L'avenir pour un tel gouvernement de gauche serait donc facile à prévoir : ce serait la désaffection vis-à-vis de ce gouvernement et la démoralisation des travailleurs ou d'une grande partie d'entre eux ; ce serait la révolte de la petite bourgeoisie contre la gauche - et derrière celIe-ci contre la classe ouvrière - qu'elle rendrait responsable de ses malheurs. C'est ce qui se produisit au Chili, par exemple, avec le gouvernement Allende.
Alors, cette petite bourgeoisie serait rejetée comme au Chili, dans les bras de la droite et celIe-ci pourrait revenir au pouvoir. Le passage de la gauche au pouvoir n'aurait été qu'un intermède pour permettre à la bourgeoisie de passer un cap difficile.
Dans le meilleur des cas, ce retour de la droite se ferait tranquillement dans le cadre du régime démocratique bourgeois actuel.

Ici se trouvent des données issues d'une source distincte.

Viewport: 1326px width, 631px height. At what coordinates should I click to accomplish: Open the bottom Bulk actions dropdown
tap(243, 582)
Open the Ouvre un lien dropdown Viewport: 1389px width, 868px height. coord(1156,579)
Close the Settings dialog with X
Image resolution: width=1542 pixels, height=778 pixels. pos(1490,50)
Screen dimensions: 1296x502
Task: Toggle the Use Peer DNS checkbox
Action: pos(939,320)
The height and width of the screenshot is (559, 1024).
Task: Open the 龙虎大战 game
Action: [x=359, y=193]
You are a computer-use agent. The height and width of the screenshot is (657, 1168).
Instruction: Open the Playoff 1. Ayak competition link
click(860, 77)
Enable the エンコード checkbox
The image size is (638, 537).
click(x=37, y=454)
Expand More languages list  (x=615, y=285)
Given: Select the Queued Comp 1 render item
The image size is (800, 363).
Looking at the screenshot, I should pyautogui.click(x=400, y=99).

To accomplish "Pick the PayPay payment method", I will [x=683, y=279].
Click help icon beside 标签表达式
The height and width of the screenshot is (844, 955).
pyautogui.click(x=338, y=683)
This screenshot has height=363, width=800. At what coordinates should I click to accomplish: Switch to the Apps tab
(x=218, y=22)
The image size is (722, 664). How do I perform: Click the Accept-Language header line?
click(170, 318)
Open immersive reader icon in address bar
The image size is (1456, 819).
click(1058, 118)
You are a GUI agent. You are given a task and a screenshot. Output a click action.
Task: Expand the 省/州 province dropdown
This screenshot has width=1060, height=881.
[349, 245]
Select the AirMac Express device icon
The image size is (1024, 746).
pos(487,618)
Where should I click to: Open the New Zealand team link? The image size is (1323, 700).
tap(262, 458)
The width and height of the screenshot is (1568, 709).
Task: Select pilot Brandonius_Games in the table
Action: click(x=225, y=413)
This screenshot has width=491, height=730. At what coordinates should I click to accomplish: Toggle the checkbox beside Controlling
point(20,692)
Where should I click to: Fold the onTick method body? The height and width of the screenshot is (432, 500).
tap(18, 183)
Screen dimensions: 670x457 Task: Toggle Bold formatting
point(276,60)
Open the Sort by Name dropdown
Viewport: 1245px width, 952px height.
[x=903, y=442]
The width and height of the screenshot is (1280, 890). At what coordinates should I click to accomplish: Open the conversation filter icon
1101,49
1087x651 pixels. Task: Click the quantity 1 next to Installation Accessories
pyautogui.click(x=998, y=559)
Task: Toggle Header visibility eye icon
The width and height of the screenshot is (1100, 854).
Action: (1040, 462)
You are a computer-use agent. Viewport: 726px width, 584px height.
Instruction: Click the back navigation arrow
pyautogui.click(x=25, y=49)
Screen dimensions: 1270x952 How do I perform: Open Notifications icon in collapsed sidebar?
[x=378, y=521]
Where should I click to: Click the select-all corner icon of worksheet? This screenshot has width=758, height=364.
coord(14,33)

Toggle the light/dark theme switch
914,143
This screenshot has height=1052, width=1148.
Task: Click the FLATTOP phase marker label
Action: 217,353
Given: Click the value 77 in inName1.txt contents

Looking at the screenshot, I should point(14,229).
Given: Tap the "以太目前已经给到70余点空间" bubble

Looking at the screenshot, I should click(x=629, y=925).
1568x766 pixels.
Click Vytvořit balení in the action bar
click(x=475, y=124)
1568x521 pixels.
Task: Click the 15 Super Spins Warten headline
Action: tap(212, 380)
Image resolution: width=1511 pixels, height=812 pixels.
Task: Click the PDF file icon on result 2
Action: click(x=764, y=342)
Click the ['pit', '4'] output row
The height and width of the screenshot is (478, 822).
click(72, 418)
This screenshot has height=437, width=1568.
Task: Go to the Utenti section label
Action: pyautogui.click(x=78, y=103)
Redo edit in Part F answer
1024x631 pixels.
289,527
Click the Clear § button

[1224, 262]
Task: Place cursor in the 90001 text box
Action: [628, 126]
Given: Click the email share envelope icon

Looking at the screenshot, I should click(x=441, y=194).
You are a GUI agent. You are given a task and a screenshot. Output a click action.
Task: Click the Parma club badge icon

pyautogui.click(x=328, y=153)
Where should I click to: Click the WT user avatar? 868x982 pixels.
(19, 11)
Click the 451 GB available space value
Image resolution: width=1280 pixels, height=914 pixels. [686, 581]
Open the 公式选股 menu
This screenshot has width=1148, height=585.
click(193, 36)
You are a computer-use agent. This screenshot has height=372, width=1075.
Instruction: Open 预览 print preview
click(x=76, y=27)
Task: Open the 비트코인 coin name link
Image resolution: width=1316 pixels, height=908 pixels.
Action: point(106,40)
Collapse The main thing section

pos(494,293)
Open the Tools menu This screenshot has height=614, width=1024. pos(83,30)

A la suite de nouvelles élections par exemple, la droite retrouverait la majorité au Parlement grâce aux voix de la petite bourgeoisie, sinon même à celles d'une fraction de la classe ouvrière écoeurée par la gauche.
Mais dans le pire, si l'usure de la gauche au gouvernement se produisait avec une crise continuant de s'approfondir, au milieu des tensions sociales, de la mobilisation de la petite bourgeoisie d'un côté, de la classe ouvrière de l'autre, ce pourrait être le coup d'État militaire ou fasciste comme au Chili. Car non seulement la bourgeoisie ne verrait pas alors d'autre recours pour maintenir son ordre mais alors, de plus, les conditions politiques pour une telle solution - mobilisation de la petite-bourgeoisie contre la gauche et la classe ouvrière - seraient réunies.
Alors, la gauche prochainement au gouvernement en France ? Ce n'est plus une hypothèse complètement à exclure. C'est vrai aussi en Italie d'ailleurs, même si dans ce pays les poids proportionnels bien différents des Partis Socialiste et Communiste posent encore d'autres problèmes qu'en France.
En soi, cela ne signifierait pourtant pas forcément quelque chose de favorable pour la classe ouvrière. Si celIe-ci se contente de faire confiance à cette gauche, cela ne lui préparerait même que des désillusions. Car, gauche au pouvoir ou pas, il n'y a pas d'autre voie pour les travailleurs que de se mobiliser et de s'organiser d'abord pour défendre leurs intérêts, ensuite pour prendre le pouvoir eux-mêmes. Et le rôle des révolutionnaires, c'est d'en faire prendre conscience à la classe ouvrière.